In 1983, D. Stempel AG redesigned the famous Helvetica typeface for the digital age, creating Neue Helvetica for Linotype: a self-contained font family. Today, this family consists of 59 different font weights. The Neue Helvetica font family is available as desktop fonts and as webfonts.
It's original numbering system for the weight designations came from Adrian Frutiger's numbering system for the Univers family. The basic font weight, Neue Helvetica Roman", is at the heart of this numbering system. The designation "55 Roman" forms the central point. The first figure of the number describes the stroke thickness -- 25 for ultra light to 95 for extra black. The second figure gives information on the width and orientation of the font -- "Neue Helvetica 53 Extended" or "Neue Helvetica 57 Condensed," for instance. The printer fonts are named as Helvetica Neue.

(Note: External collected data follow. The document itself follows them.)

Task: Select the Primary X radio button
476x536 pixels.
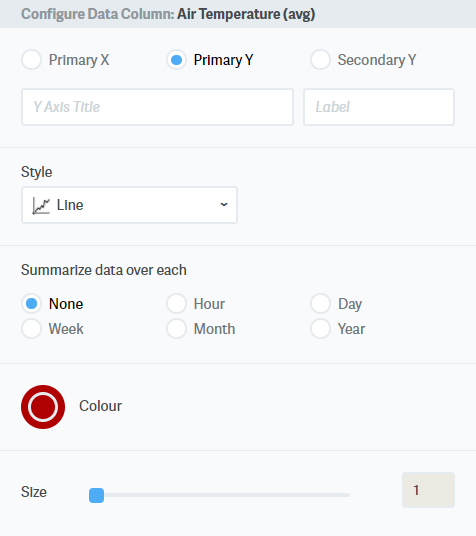Action: [x=31, y=60]
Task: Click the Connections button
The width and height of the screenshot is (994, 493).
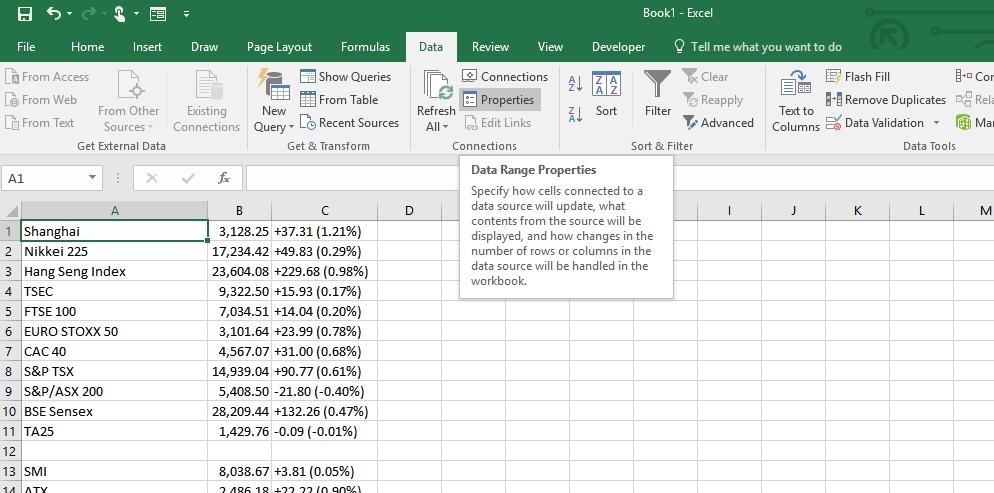Action: [x=505, y=77]
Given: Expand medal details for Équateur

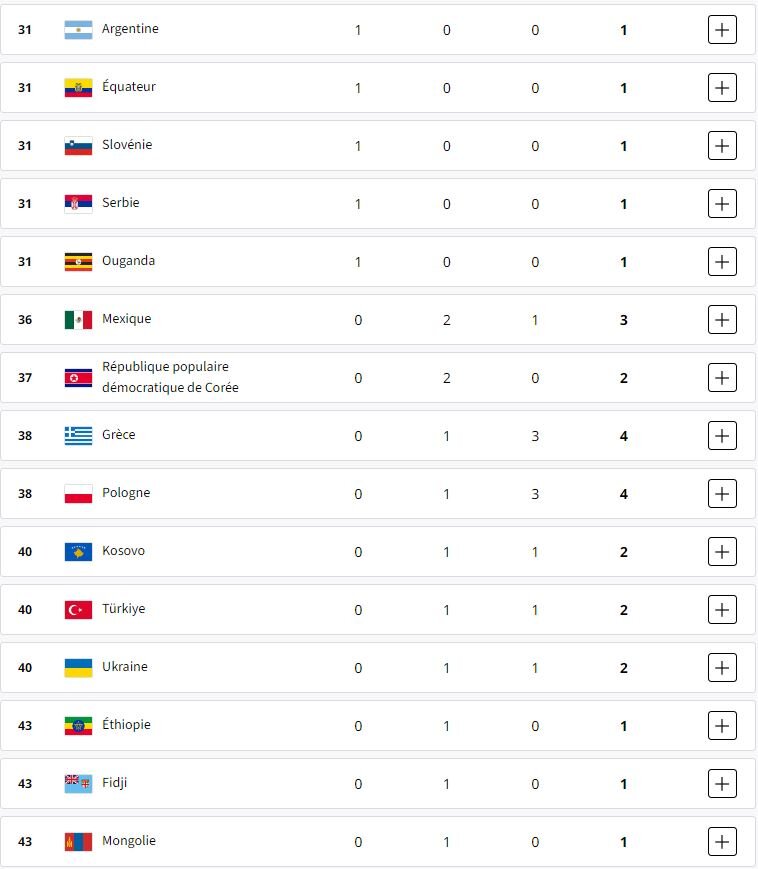Looking at the screenshot, I should click(722, 88).
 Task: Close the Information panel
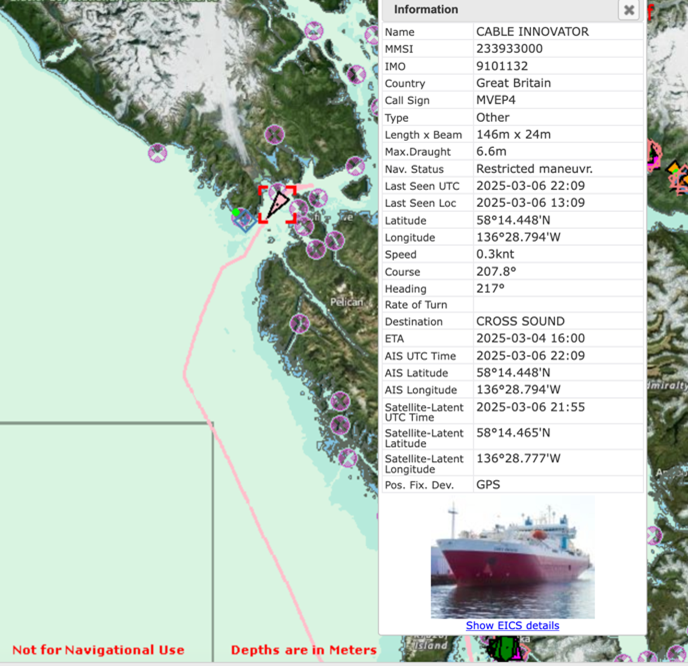628,10
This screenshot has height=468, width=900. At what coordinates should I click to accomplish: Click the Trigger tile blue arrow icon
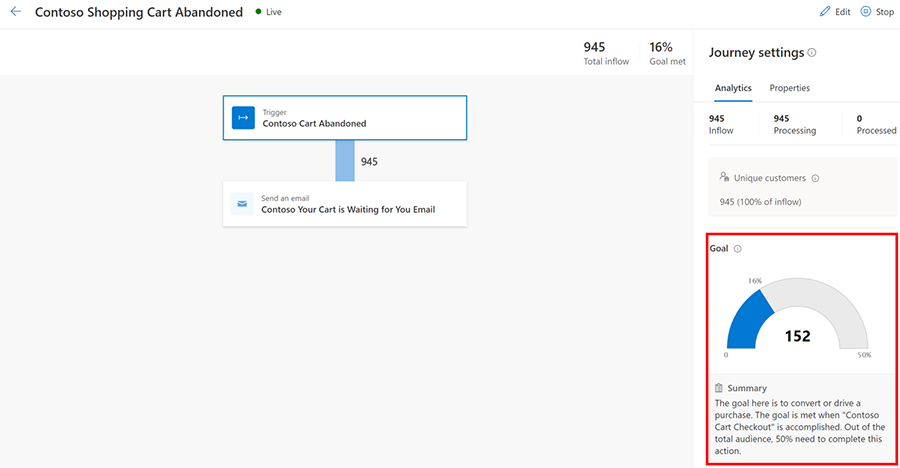(243, 118)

Neue Helvetica sets new standards in terms of its form and number of variants. It is the quintessential sans serif font, timeless and neutral, and can be used for all types of communication. Neue Helvetica is one of three Helvetica typeface families from Linotype. The Neue Helvetica family had been extended with the range of eight compressed weights.
Aside from the original Helvetica from the 1960s, there is the 21st Century Helvetica World, with rich language support capabilities.
Many customers ask us what good non-Latin typefaces can be mixed with Neue Helvetica. Fortunately, Neue Helvetica Paneuropean already has Cyrillic versions, has Greek as well, and Helvetica World includes Arabic and a specially-designed Hebrew Helvetica in its OpenType character set. But Linotype also offers a number of CJK fonts that can be matched with Neue Helvetica.